This comes from the Old French "dead pledge," apparently meaning that the pledge ends (dies) either when the obligation is fulfilled or the property is taken through foreclosure.
In most jurisdictions mortgages are strongly associated with loans secured on real estate rather than on other property (such as ships) and in some jurisdictions only land may be mortgaged. A mortgage is the standard method by which individuals and businesses can purchase real estate without the need to pay the full value immediately from their own resources. See mortgage loan for residential mortgage lending, and commercial mortgage for lending against commercial property.
The cost to the borrower is measured by the annual percentage rate (APR), which is an effective annual rate of interest and fees paid by the borrower.
In many countries, though not all (Bali, Indonesia is one exception), it is normal for home purchases to be funded by a mortgage. Few individuals have enough savings or liquid funds to enable them to purchase property outright. In countries where the demand for home ownership is highest, strong domestic markets have developed, notably in Ireland, Spain, the United Kingdom, Australia and the United States.

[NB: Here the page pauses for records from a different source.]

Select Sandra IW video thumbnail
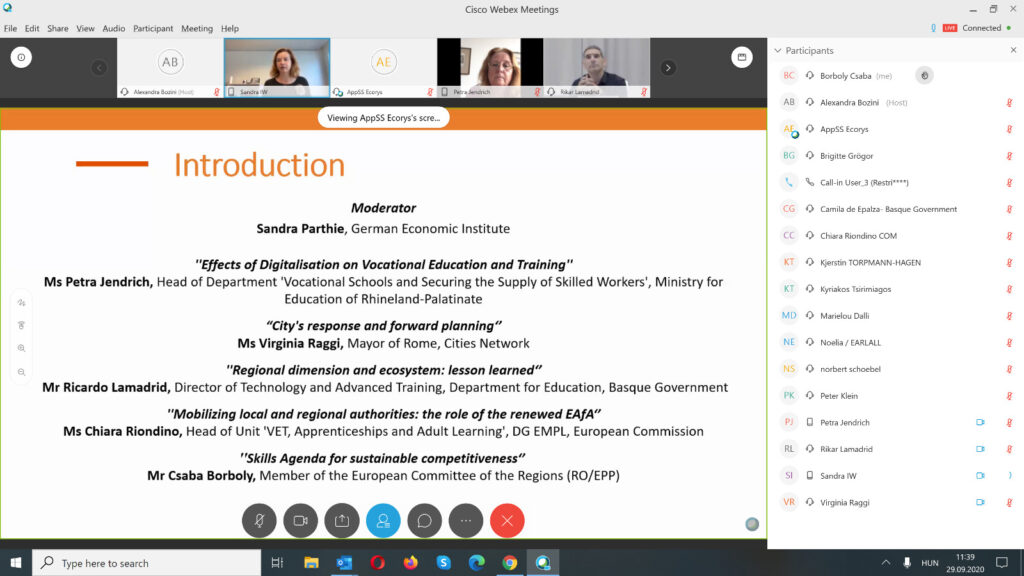 pos(277,67)
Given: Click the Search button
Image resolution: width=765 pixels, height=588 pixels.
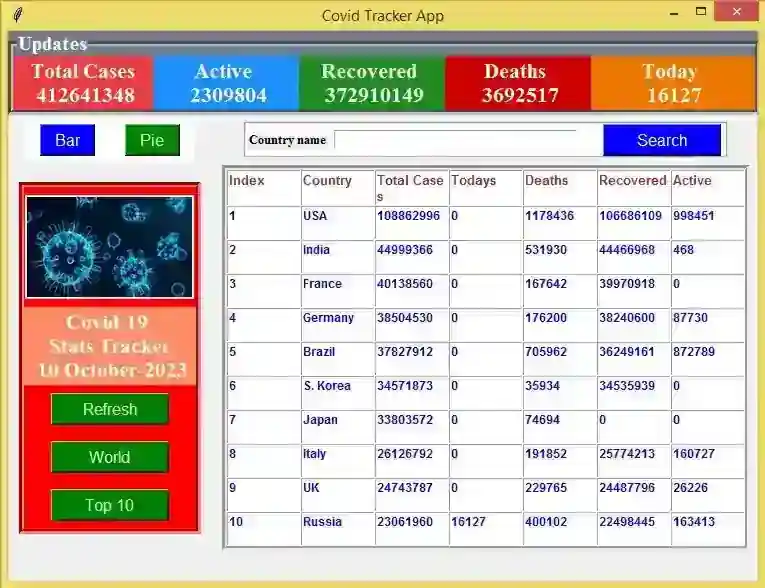Looking at the screenshot, I should click(x=662, y=141).
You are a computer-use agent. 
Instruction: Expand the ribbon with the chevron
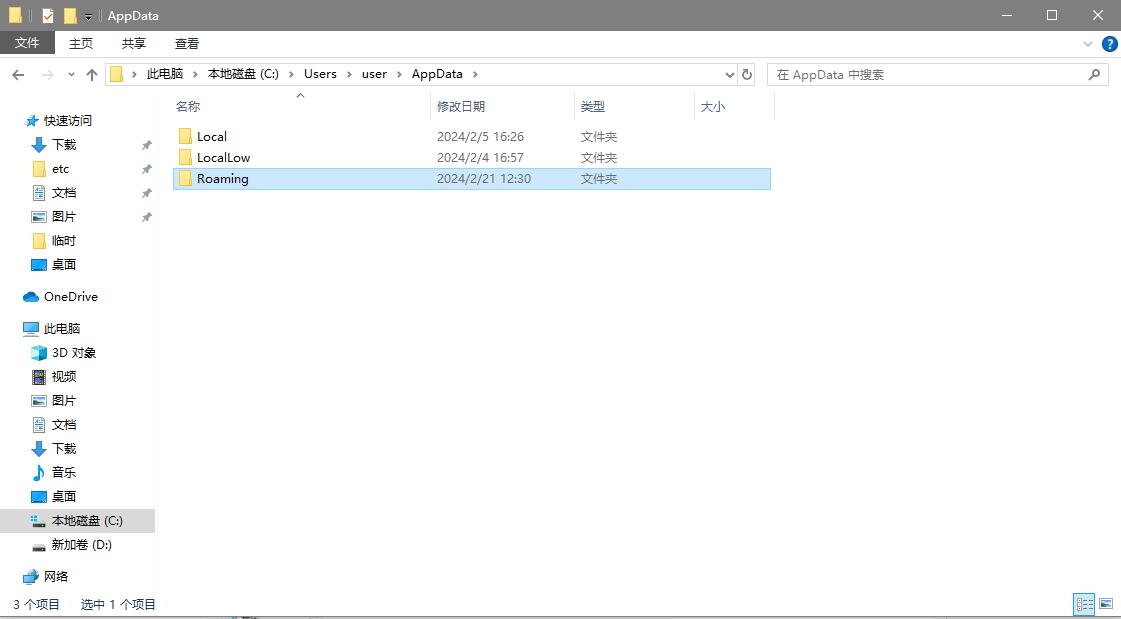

Participants and variant terminology
Legal systems in different countries, while having some concepts in common, employ different terminology. However, in general, a mortgage of property involves the following parties.
Mortgage lender
Mortgagee is a party to whom property is mortgaged, usually a lender. Mortgage provides security to the lender. Given the large sum of money involved in financing a property, a mortgage lender will usually want security for the loan that will provide a claim upon that security and will take precedence over other creditors. A mortgage accomplishes this security.
The lender loans the money and registers the mortgage with the title to the property. The borrower gives the lender the mortgage as security for the loan, receives the funds, makes the required payments and maintains possession of the property. The borrower has the right to have the mortgage discharged from the title once the debt is paid. If the mortgagor fails to repay the loan according to the conditions set forth by the lender, then the mortgagee reserves the right to foreclose on the property.
Borrower
Mortgagor is a party who mortgages property. A mortgagor owes the obligation secured by the mortgage. Generally, the debtor must meet the conditions of the underlying loan or other obligation and the conditions of the mortgage. Otherwise, the debtor usually runs the risk of foreclosure of the mortgage by the creditor to recover the debt. Typically the debtors will be the individual home-owners, landlords or businesses who are purchasing their property by way of a loan.